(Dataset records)

════

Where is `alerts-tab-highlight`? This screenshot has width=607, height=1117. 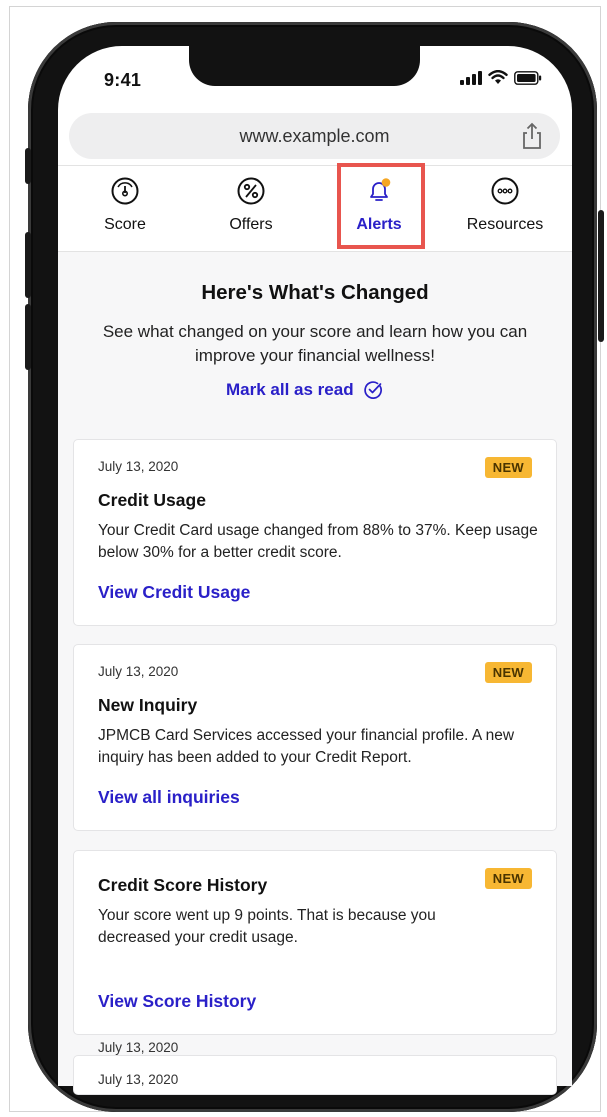
alerts-tab-highlight is located at coordinates (381, 206).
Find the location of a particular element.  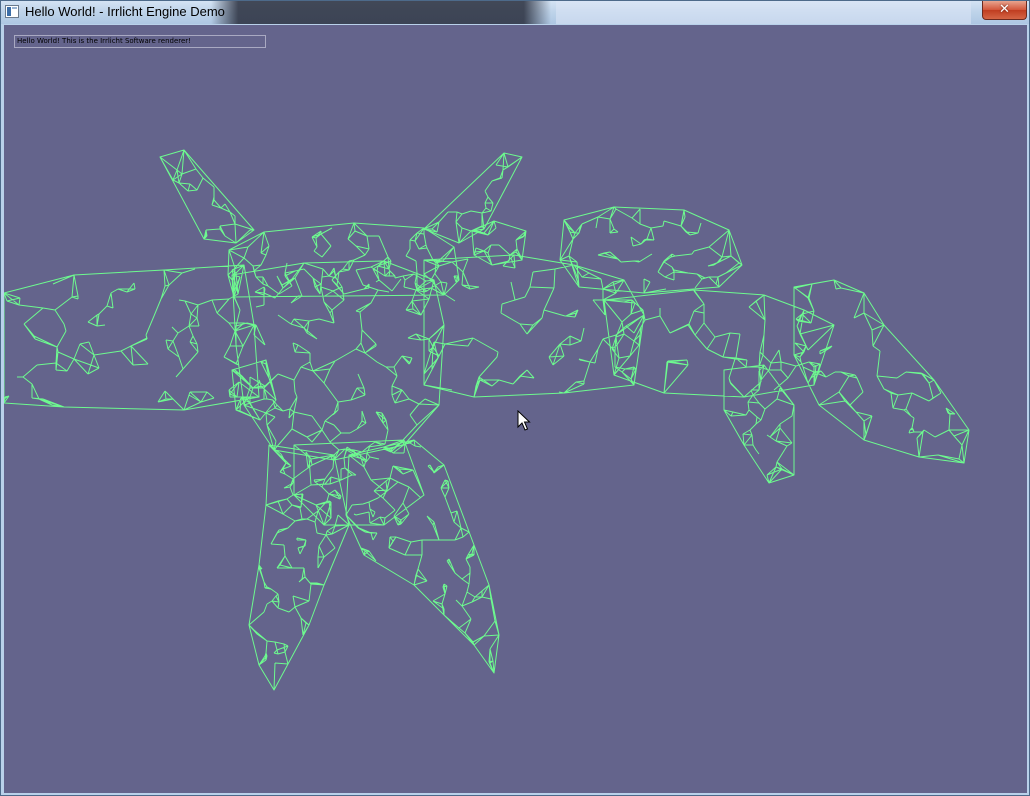

window-title: Hello World! - Irrlicht Engine Demo is located at coordinates (125, 12).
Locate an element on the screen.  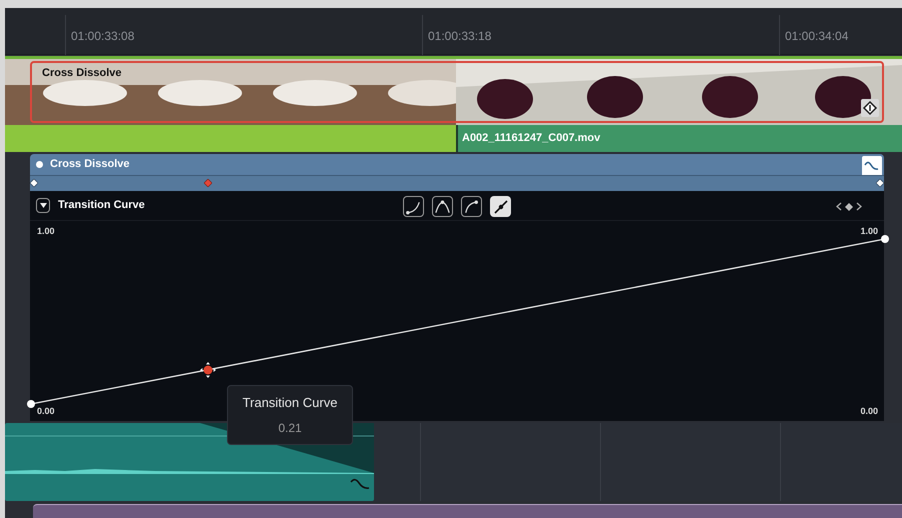
timecode: 01:00:33:08 is located at coordinates (102, 36).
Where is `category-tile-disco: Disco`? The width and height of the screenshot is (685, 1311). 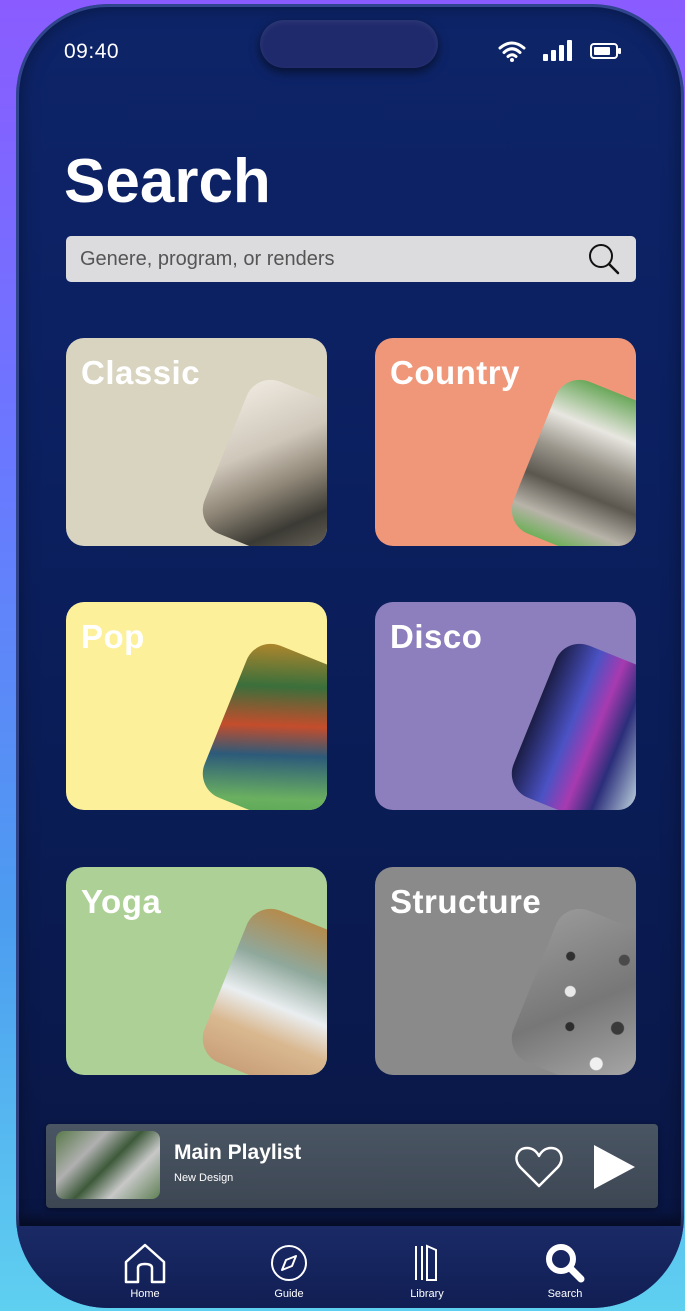 category-tile-disco: Disco is located at coordinates (506, 706).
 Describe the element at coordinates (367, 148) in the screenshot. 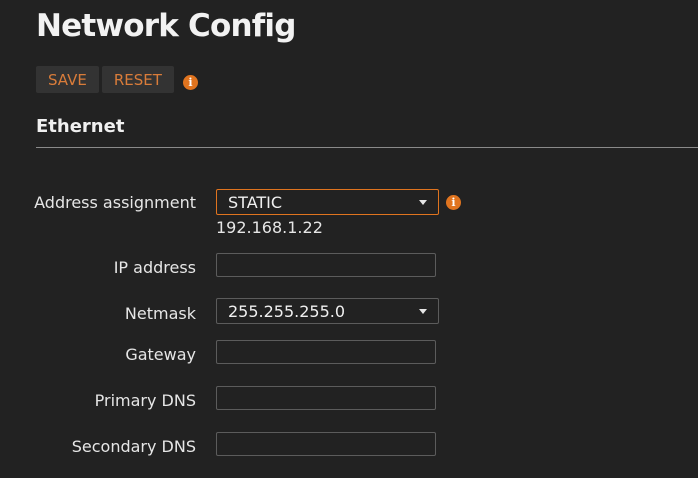

I see `section-divider` at that location.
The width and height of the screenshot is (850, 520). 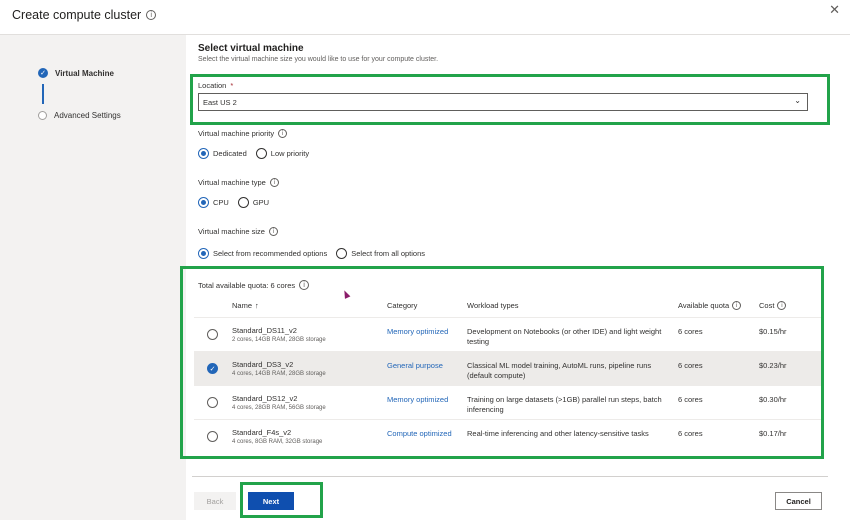 I want to click on location-label-text: Location, so click(x=212, y=86).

════

_YOUR ASSIGNMENT_:
Can you copy the rows above word for word, starting at the very first row and ending at the line containing "timecode: 01:00:33:08 is", with that line included and the pictures left out?

_SOLUTION TO THE PROBLEM_:
Where is `alerts-tab-highlight`? This screenshot has width=607, height=1117. 
alerts-tab-highlight is located at coordinates (381, 206).
Find the location of a particular element.  

window-title: Hello World! - Irrlicht Engine Demo is located at coordinates (125, 12).
Locate an element on the screen.  
timecode: 01:00:33:08 is located at coordinates (102, 36).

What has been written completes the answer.